Individual Assignment

In the individual assignment we will use the same design brief we used in the tutorial. Your goal is to gain insights from analyzing the student’s answers regarding their needs during the COVID-era. Following the same steps, we saw in the tutorial try to answer the following questions. Hint: To answer the questions you will need to change some of the parameters we used, understand their effect and importance, and reflect on the results.

Task 1

Experiment with changing some of the variables from “True” to “False”. Try to answer the following questions:

Why do we remove capitalization? When it can be important to leave capitalization be?
What is tokenization and why do we use it?
Why do we remove punctuation and numbers? What will happen if we don’t remove it? Are there cases in which it is better not to remove them?
What are stop words? What happens if we do not remove them?
What is stemming and why do we use it?

Task 2

The main goal of this task is to learn how to work with Wordcloud visualization. For that purpose try to follow the following steps:

Draw a wordcloud on preprocessed data
Draw a wordcloud on data with different preprocessing protocol
- (a) Get back to the preprocessing
- (b) Remove stemming (argument stem=False) from preprocessing
- (c) Draw a new wordcloud and save it under a different name
What’s different?
Try increasing the number of shown words. Are additional words give you meaningful information about text collection?

Task 3

The tricky part about sentiment analysis is to understand its limitations and the origin of sentiment score (i.e. which words affect the score the most). To practice working with sentiment analysis, try to do the following steps:

Calculate the sentiment scores for your text collection
Find top-3 most positive documents
Find top-3 most negative documents
What’s different about these documents? Why do you think the algorithms finds some sentences negative? What words give away the sentiment? What about the positive sentences?
How sentiment analysis of this collection can help decision-makers improve the life of the students?

Task 4

The main task here is to experiment with different parameters and explore how they affect the outcome of the LDA model.

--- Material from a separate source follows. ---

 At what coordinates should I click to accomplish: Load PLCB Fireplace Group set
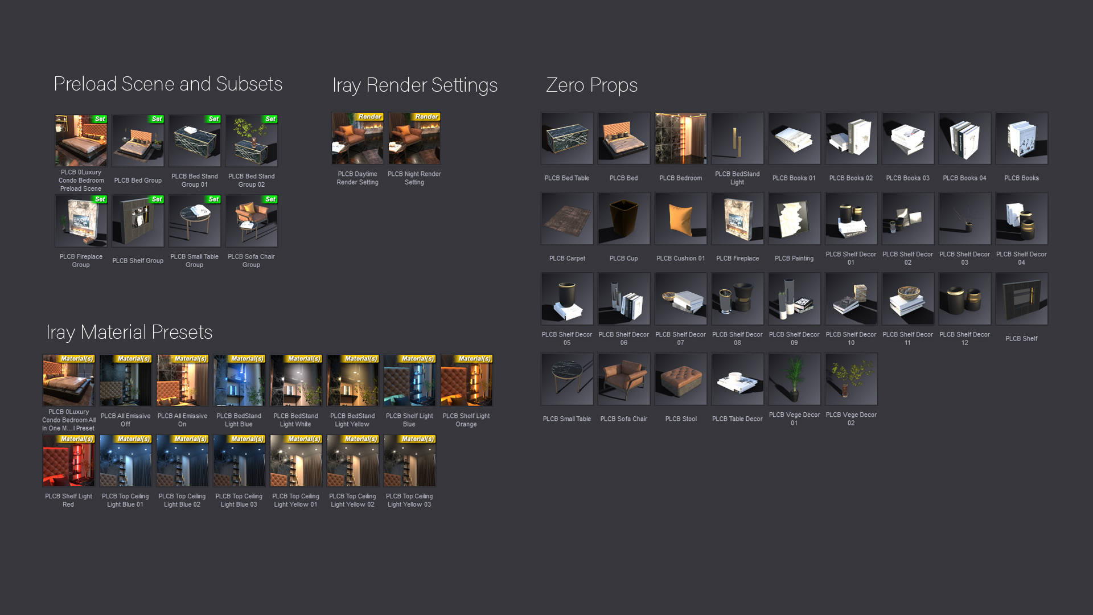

How does the outcome of the model change when you change the number of topics?
What happens when you change the number of words per topic?
Play again with the parameters of the preprocessing function and see how this affects the results of the LDA model. For instance, what happens would the topics make sense if you had not removed the stopwords? You can also add new stopwords inside the extra_stopwords list if you feel that some words that appear in your topics do not provide much information.
Now change the num_of_topics and the word_num_per_topic. How does this affect the results?
After you have tuned the above parameters try to interpret 3 of the identified topics.
- (a) Did you encounter any challenges with interpreting the topics?